Article 9 – Compensation Plans. The Company may, by resolution of the Board of Directors and upon approval of the General Meeting, to institute a stock option plan or other share-based compensation models, without preemptive rights in the events provided for in the applicable regulations, to managers, employees and natural persons to the Company’s service providers, and their direct or indirect subsidiaries.
Article 10 – Preferred shares, fruition shares and profit-sharing bonds. The Company cannot issue preferred shares, fruition shares or profit-sharing bonds.
Article 11 – Withdrawal Right Reimbursement. In compliance with Article 45 of the Brazilian Corporation Law, the reimbursement payable to dissenting shareholders shall be based on the Company’s book value verified in the last balance sheet approved by the Shareholders’ Meeting.
Article 12 – Periodicity. The Shareholders’ Meeting, with the authority provided for by laws and in these Bylaws, shall hold ordinary meetings within the four (4) first months following the end of the fiscal year, and extraordinarily whenever the Company’s interests so require.
Paragraph 1 – Attorneys-in-fact representation.
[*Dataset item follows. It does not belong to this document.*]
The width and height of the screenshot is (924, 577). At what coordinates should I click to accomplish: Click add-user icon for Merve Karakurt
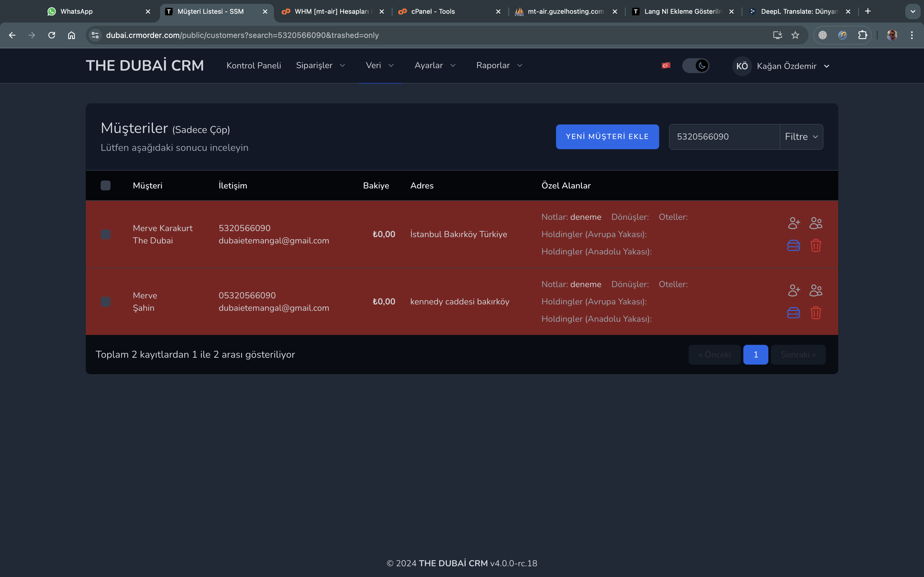click(x=794, y=223)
The shareholders to be represented by attorneys-in-fact at Shareholders’ Meeting shall submit their powers of attorney, forbidding the use of powers of attorney granted electronically.
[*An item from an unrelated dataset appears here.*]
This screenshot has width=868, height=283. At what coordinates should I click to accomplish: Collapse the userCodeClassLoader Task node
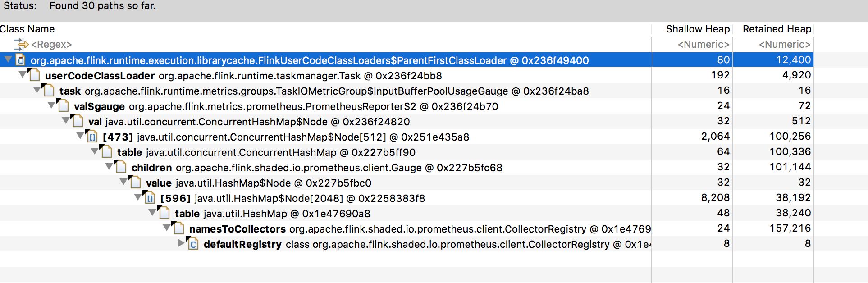pyautogui.click(x=22, y=75)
Paragraph 2 – Legitimacy – Book-entry shares. The holders of book-entry shares or held under custody shall deposit with the Company, at least, three (3) days in advance, the receipts issued by depositary financial institutions, as well as the documents evidencing the powers of attorney as condition for their participation in meetings.
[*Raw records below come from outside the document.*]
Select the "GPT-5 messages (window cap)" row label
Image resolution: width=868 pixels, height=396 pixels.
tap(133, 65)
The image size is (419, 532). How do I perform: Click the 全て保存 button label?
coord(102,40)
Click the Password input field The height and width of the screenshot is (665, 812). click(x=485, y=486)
Paragraph 3 – Chairmanship. The meetings shall be instated and presided over by the Chairman of the Board of Directors or during his absence, by the Vice Chairman of the Board of Directors. The Chairman of the Meeting shall appoint a secretary to assist him at works. In cases of absence or temporary impediment of the Chairman and of the Vice-Chairman of the Board, the General Meeting shall be presided over by another Director of by a person specially designated by the Chairman of the Board of Directors.
Paragraph 4 – Call Notice. The Shareholders’ Meetings shall be called within the term in advance of the meeting established by the law.
Article 13 – Proxy. In order to participate in the Shareholders’ Meeting, the shareholder shall submit on the date of the meeting: (i) a receipt issued by the depositary financial institution of the book-entry shares held thereby or under custody, as provided for by Article 126 of the Brazilian Corporation Law and/or related to shareholders participating in the fungible custody of registered shares, a statement containing the corresponding shareholding, issued by appropriate authority dated within two (2) business days prior to the Shareholders’ Meeting; or (ii) power of attorney duly regularized as provided for by laws and these Bylaws, in the assumption of shareholder proxy. The shareholder or his legal proxy shall attend the Shareholders’ Meeting with his identity documents.
Paragraph 1 – Attorney-in-fact. The shareholder may be represented at the Shareholders’ Meeting by attorney-in-fact empowered for less than one (01) year, who is shareholder, with certified signature of the grantor, Company’s manager, attorney, financial institution or asset manager representing the collective investment entities.
Paragraph 2 – Resolutions. The Shareholders’ Meeting resolutions, except for the special assumptions provided for by laws, shall be taken by absolute majority of votes, not computing the absentees’ votes.
Paragraph 3 – Private Authority. Without prejudice of other matters provided for by laws, it shall be exclusively incumbent upon the Shareholders’ Meeting:
a) to analyze the Management’s accounts, examine, discuss and vote the Company’s financial statements;
b) to amend these Bylaws;
c) to elect and remove from office the members of the Board of Directors;
d) to elect and remove from office the members of the Fiscal Council, if instated;
e) to resolve on the Company’s deregistering as a publicly held company with the Brazilian Securities and Exchange Commission
Paragraph 4 – Minutes in the Summary Format. The minutes of the Shareholders’ Meetings shall be drawn up in the summary format, including dissenting votes and protests, containing an extract of the resolutions taken, in compliance with Paragraph 1 of Article 130 of the Brazilian Corporation Law.
Section I – General Rules
Article 14 – Management Bodies. The Company shall be managed by a Board of Directors and a Board of Executive Officers.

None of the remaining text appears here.